Richard fitz Eustace (died circa 1163) was Constable of Chester and Baron of Halton within the County Palatine of Chester ruled by the Earl of Chester.

He was a son of Eustace fitz John (died 1157), hereditary Constable of Chester, by his second wife Agnes, daughter and eventual heiress of William fitz Nigel (died 1134), of Halton Castle, hereditary Constable of Chester and feudal Baron of Halton. Richard fitz Eustace in turn inherited the barony and constableship. During the reign of King Henry II, Richard held one knight's fee in Smathe, Yorkshire.

==Family==
He married Aubrey (or Albreda) de Lissours, daughter of Robert de Lissours by his wife Aubrey (or Albreda) de Lacy, daughter and eventual heiress of Robert de Lacy, baron of Pontefract in Yorkshire. The de Lacy family took its name from the manor of Lassy in Calvados, Normandy. Albreda de Lissours survived Richard and married William FitzWilliam, by whom she had further children. With Richard, she had the following children:
- John fitz Richard, died 1190, eldest son and heir, Constable of Chester and feudal baron of Halton. He married Alice of Essex, a daughter of Robert of Essex by his wife, Alice, by whom he had several children. Some of his descendants took the de Lacy surname.

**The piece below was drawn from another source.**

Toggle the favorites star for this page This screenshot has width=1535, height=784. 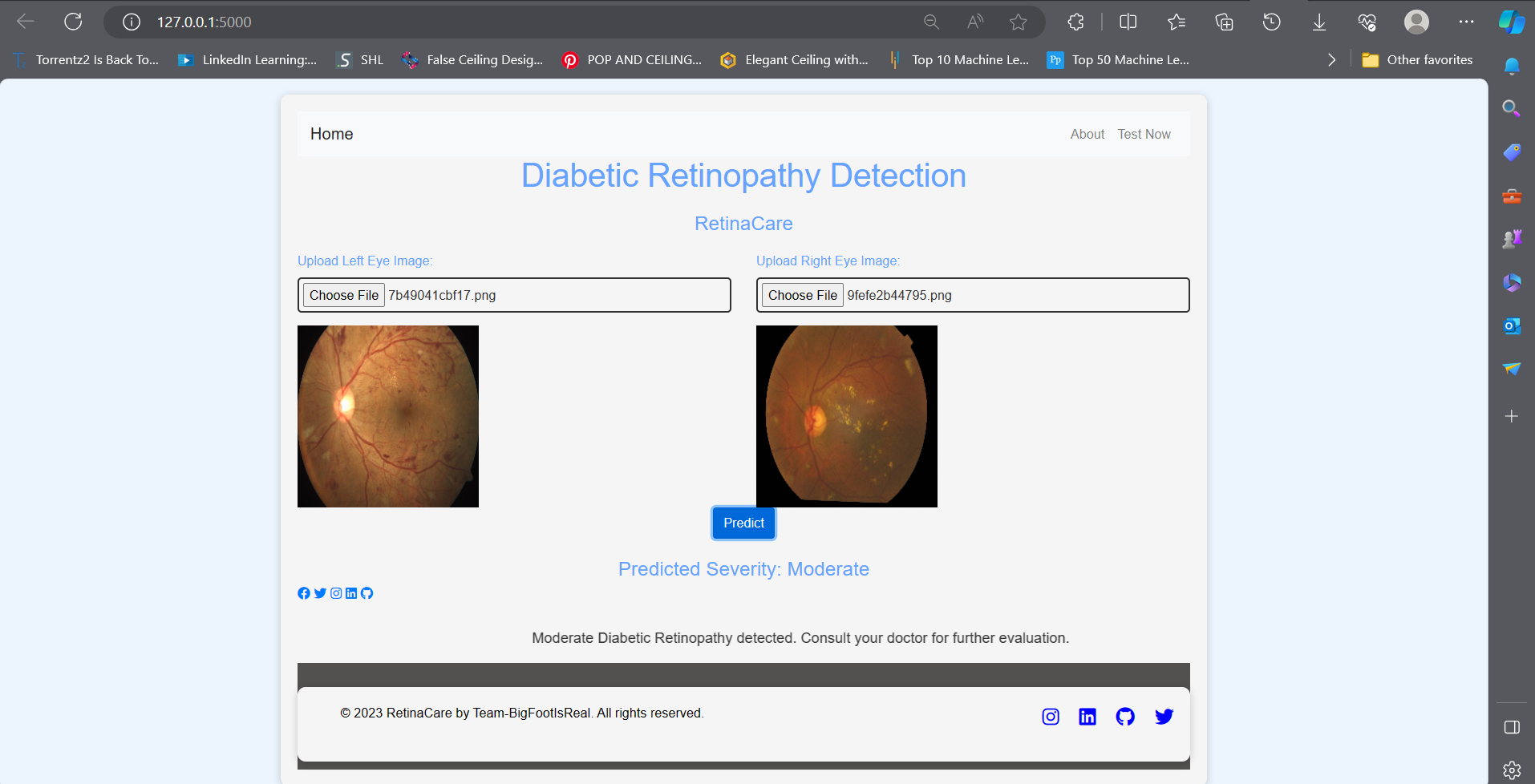[1019, 22]
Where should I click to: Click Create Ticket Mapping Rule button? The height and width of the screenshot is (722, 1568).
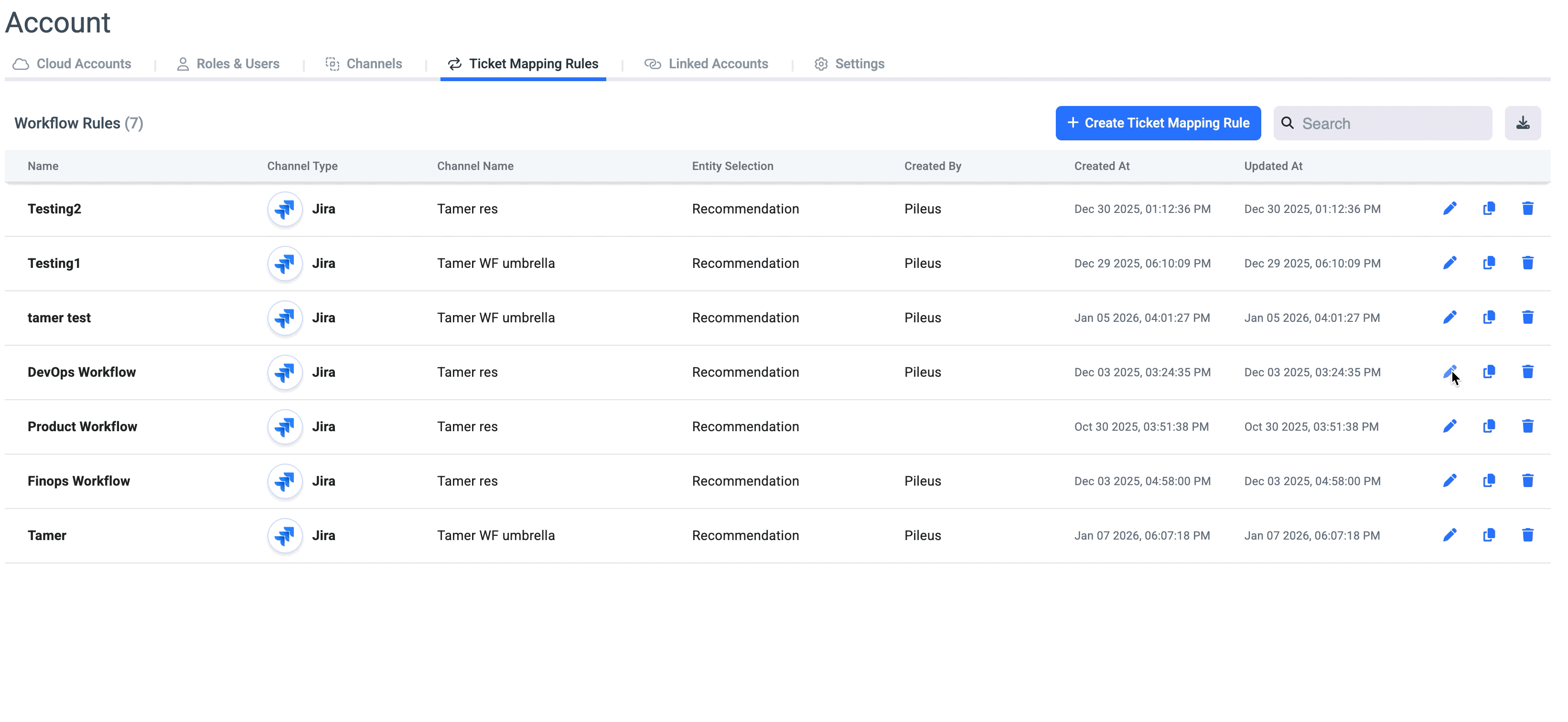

- Roger fitz Richard (potentially) ('Roger of Warkworth'), died 1177, who was granted Warkworth Castle in Northumberland by King Henry II. He married Adelisa de Vere and had children.
- Robert fitz Richard ('Robert the Hospitaller') died circa 1197, Prior of the Knights Hospitaller in England.
- Mary fitz Richard, died c. 1185, married Robert de Aldford.
- Aubrey fitz Richard, died c. 1199, married Henry Bisset.